The response must consist of the lines below from the one with "Dargaud (176, 2204)" through the one with "vengeance (395, 763)", exactly as they appear and with both ends kept.

** Opening Dataset records block **

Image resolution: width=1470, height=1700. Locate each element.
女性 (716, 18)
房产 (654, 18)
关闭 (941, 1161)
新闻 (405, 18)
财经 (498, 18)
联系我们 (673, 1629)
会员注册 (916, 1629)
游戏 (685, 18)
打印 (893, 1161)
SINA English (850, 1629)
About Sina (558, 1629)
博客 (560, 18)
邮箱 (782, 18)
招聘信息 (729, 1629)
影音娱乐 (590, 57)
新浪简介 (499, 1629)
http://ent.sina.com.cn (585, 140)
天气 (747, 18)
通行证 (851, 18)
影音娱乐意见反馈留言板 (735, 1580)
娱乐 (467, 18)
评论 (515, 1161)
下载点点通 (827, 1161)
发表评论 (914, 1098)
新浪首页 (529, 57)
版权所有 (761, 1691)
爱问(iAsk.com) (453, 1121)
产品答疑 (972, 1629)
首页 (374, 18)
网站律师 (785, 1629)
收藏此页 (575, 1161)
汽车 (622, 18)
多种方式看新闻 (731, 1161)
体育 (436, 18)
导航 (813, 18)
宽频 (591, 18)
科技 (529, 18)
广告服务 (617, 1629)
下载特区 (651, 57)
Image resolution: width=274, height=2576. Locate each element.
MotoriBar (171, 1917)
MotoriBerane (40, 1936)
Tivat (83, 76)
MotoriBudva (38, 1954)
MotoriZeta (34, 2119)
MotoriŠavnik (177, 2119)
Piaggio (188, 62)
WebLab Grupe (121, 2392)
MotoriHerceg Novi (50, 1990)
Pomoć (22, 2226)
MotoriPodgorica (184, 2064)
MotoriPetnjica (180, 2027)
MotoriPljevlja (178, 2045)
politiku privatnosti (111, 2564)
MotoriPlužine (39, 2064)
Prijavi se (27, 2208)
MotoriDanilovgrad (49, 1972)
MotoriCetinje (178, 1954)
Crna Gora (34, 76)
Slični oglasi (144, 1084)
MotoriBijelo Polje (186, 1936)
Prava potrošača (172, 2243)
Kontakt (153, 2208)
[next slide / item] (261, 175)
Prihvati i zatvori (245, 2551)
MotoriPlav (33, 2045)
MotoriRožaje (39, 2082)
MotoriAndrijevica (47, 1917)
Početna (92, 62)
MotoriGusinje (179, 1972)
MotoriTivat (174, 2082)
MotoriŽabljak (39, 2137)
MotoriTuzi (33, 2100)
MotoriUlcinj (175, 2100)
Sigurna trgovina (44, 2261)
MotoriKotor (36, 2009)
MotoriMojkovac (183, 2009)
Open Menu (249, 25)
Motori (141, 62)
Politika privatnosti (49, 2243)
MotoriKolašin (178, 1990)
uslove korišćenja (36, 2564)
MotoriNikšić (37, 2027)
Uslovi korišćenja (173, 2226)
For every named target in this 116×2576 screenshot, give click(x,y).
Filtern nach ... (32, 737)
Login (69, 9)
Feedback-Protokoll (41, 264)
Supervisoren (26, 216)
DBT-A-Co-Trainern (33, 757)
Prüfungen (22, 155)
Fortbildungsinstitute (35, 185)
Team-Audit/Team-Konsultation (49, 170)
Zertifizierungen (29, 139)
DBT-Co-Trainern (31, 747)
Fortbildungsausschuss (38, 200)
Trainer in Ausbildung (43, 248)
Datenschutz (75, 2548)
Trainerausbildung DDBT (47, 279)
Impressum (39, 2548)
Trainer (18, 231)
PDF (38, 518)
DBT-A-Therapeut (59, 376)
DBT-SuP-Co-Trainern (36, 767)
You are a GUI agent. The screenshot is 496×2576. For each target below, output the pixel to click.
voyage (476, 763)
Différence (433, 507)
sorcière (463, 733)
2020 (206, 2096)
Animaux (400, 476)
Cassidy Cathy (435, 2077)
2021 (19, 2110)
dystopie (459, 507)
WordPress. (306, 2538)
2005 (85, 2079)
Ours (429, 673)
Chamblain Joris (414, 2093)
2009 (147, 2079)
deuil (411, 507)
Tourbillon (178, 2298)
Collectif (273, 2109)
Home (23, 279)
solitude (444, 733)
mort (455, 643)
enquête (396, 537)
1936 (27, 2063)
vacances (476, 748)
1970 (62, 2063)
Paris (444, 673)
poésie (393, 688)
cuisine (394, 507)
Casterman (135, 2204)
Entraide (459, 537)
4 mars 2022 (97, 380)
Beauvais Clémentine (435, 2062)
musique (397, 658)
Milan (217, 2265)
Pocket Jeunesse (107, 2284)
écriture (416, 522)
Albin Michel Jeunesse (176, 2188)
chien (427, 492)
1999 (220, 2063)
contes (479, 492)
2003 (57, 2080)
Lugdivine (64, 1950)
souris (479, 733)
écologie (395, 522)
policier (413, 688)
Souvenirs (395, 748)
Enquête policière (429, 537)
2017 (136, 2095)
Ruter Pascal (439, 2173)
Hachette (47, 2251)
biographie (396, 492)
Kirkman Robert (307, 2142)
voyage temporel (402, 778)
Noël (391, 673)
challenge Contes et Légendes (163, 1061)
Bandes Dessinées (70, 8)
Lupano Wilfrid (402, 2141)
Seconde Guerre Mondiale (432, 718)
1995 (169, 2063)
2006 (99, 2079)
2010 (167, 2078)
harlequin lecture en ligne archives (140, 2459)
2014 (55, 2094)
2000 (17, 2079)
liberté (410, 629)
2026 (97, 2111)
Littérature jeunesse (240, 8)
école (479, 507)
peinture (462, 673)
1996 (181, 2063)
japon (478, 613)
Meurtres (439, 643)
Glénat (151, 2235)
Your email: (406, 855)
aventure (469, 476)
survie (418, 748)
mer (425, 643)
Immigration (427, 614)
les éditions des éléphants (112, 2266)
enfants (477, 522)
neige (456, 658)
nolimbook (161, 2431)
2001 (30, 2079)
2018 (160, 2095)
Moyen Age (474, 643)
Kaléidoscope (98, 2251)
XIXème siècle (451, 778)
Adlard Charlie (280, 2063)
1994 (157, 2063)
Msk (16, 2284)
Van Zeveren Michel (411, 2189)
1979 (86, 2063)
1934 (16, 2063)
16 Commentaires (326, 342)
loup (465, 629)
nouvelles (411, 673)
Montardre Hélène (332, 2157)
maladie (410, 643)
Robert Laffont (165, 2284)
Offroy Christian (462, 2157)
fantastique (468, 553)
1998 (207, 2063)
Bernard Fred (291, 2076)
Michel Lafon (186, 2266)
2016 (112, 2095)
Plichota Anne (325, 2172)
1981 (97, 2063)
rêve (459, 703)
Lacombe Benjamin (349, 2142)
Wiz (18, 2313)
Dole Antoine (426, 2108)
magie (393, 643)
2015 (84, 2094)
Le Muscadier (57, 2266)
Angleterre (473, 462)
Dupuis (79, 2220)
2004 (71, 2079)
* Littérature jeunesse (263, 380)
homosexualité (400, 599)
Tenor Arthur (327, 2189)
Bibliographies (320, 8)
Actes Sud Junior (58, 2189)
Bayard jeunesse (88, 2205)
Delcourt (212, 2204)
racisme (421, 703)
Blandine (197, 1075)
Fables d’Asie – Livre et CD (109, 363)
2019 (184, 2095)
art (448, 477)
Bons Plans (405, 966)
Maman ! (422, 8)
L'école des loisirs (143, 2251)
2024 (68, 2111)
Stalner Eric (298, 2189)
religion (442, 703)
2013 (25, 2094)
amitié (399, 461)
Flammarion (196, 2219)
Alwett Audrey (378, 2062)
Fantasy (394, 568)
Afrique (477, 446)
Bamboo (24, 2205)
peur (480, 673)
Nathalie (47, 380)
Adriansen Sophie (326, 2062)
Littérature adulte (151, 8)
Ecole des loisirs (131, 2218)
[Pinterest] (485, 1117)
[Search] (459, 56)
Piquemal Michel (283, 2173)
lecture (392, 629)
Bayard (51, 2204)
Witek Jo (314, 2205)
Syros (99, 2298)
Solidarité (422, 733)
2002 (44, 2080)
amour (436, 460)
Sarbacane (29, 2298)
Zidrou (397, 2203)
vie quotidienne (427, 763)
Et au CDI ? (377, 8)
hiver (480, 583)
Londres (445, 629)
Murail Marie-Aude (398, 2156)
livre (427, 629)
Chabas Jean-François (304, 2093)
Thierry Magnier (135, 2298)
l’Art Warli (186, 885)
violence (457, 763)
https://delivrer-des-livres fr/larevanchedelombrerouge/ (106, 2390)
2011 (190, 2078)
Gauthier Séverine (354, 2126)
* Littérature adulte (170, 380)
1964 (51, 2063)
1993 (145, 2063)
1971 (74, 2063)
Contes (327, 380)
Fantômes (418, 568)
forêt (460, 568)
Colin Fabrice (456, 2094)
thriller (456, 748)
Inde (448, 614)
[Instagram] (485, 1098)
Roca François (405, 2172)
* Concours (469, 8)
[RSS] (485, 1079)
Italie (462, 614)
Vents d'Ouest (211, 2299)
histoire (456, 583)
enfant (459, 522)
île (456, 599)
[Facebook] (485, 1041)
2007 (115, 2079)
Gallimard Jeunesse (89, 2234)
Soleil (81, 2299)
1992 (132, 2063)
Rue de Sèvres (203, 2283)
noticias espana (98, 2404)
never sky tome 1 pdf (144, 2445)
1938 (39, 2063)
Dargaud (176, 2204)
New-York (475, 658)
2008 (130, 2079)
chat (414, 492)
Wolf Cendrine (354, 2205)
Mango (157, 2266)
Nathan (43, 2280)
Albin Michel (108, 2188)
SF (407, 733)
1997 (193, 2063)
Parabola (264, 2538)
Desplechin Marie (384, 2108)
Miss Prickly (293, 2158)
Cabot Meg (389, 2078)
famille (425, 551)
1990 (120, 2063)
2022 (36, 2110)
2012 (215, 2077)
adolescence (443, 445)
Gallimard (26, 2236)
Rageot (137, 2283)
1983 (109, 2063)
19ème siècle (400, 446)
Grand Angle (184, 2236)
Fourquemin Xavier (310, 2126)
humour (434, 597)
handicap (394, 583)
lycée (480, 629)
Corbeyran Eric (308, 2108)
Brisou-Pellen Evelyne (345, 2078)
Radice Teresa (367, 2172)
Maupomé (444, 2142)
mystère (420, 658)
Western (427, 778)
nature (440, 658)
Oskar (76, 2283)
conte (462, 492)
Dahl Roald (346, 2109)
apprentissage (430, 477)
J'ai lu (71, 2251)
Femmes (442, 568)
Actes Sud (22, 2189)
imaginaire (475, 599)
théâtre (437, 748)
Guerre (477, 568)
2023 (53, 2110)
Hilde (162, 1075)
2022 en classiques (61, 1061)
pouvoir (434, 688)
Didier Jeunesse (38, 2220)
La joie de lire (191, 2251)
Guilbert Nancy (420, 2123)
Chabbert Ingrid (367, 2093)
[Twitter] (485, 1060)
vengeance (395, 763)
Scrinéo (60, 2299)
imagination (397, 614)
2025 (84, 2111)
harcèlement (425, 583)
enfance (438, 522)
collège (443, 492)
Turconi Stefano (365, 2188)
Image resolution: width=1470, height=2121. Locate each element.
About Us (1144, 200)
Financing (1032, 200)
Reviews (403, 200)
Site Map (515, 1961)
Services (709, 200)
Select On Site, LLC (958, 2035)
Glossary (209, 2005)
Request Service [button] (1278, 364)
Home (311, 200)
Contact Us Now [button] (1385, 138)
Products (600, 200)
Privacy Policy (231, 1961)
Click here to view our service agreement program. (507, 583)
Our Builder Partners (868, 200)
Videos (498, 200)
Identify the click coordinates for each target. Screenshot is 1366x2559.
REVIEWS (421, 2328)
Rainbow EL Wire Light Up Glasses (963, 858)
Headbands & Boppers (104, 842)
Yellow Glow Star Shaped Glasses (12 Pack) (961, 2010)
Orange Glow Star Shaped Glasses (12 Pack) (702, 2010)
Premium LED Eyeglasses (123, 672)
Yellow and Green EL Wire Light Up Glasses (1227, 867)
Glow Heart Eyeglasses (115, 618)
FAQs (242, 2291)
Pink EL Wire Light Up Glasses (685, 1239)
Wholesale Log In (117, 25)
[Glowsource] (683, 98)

** Closing Dataset records block **

- Answer area -
Dargaud (176, 2204)
New-York (475, 658)
2008 (130, 2079)
chat (414, 492)
Wolf Cendrine (354, 2205)
Mango (157, 2266)
Nathan (43, 2280)
Albin Michel (108, 2188)
SF (407, 733)
1997 (193, 2063)
Parabola (264, 2538)
Desplechin Marie (384, 2108)
Miss Prickly (293, 2158)
Cabot Meg (389, 2078)
famille (425, 551)
1990 (120, 2063)
2022 (36, 2110)
2012 (215, 2077)
adolescence (443, 445)
Gallimard (26, 2236)
Rageot (137, 2283)
1983 (109, 2063)
19ème siècle (400, 446)
Grand Angle (184, 2236)
Fourquemin Xavier (310, 2126)
humour (434, 597)
handicap (394, 583)
lycée (480, 629)
Corbeyran Eric (308, 2108)
Brisou-Pellen Evelyne (345, 2078)
Radice Teresa (367, 2172)
Maupomé (444, 2142)
mystère (420, 658)
Western (427, 778)
nature (440, 658)
Oskar (76, 2283)
conte (462, 492)
Dahl Roald (346, 2109)
apprentissage (430, 477)
J'ai lu (71, 2251)
Femmes (442, 568)
Actes Sud (22, 2189)
imaginaire (475, 599)
théâtre (437, 748)
Guerre (477, 568)
2023 (53, 2110)
Hilde (162, 1075)
2022 en classiques (61, 1061)
pouvoir (434, 688)
Didier Jeunesse (38, 2220)
La joie de lire (191, 2251)
Guilbert Nancy (420, 2123)
Chabbert Ingrid (367, 2093)
[Twitter] (485, 1060)
vengeance (395, 763)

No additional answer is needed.